George Steiner (Francis George Steiner) Biography
(1929– ), (Francis George Steiner), Tolstoy or Dostoevsky, Language and Silence
American critic, born in Paris of Austrian-Jewish parents; from 1940, when his family fled France, he grew up in America. He was educated at the University of Chicago, Harvard, and Balliol College, Oxford. In 1961 he became a fellow of Churchill College, Cambridge, and was appointed Professor of English and Comparative Literature at the University of Geneva in 1974. Much of Steiner's writing is deeply informed by loss of faith in the civilizing power of liberal humanism as a result of modern history's barbaric record of major wars, ruthless totalitarianism, and, most notably, the Nazis' treatment of the Jewish people.

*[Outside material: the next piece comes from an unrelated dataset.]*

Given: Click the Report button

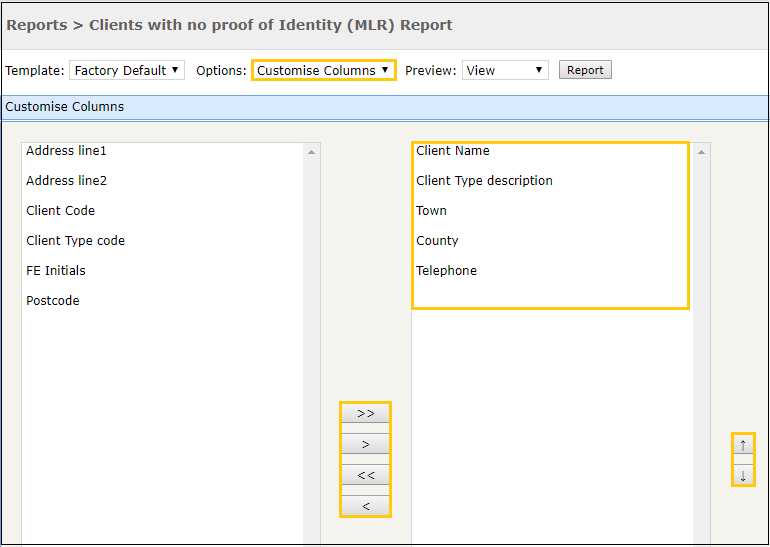Looking at the screenshot, I should coord(585,70).
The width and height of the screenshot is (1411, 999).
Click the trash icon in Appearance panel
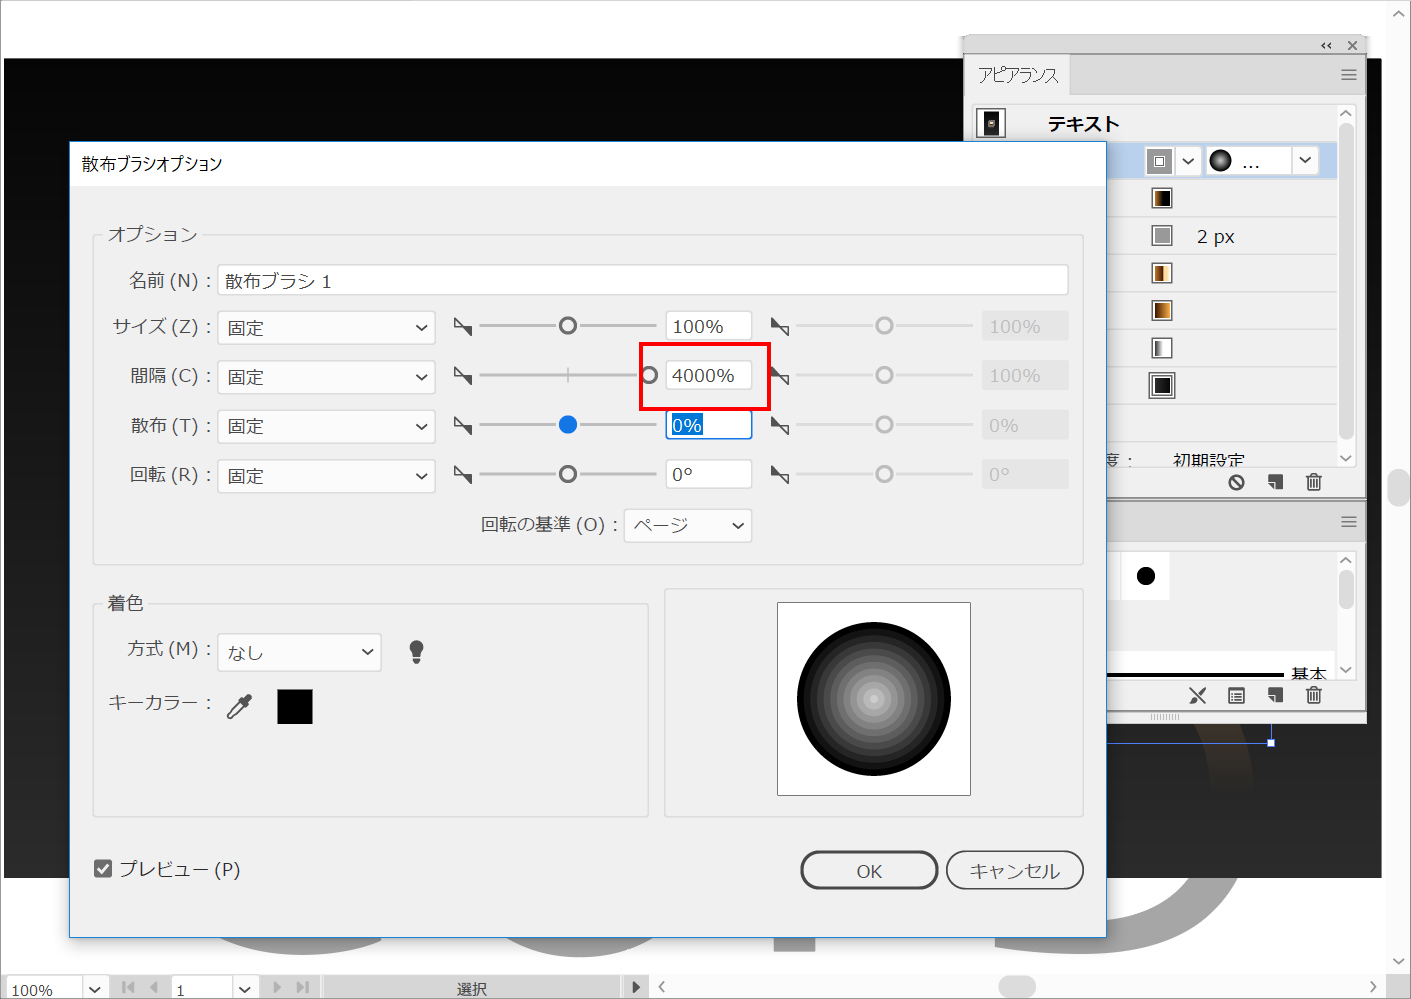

His view of literature as inseparable from its broader cultural contexts was clear from Tolstoy or Dostoevsky (1959), his first major publication, which challenged the claims of the New Criticism that social and historical factors are not relevant to literary analysis. Language and Silence (1967) examined the effects of science and mass communications on language and literature, concluding that silence may be the only supportable option for a writer confronted with the twentieth century's moral abnegation. After Babel: Aspects of Language and Translation (1975), widely regarded as his most important work, surveys a remarkable range of literary and linguistic theory in proposing that the intrinsic differences between languages and cultures are of greater significance than their apparent similarities. His other works include Real Presences (1989), in which he argues that meaning in literature and the other arts is ultimately of a moral and metaphysical nature. His best-known work of fiction is The Portage to San Cristobal of A. H. (1979), in which Adolf Hitler, an aged fugitive in South America, speaks in defence of his actions; it was adapted for the stage by Christopher Hampton in 1982.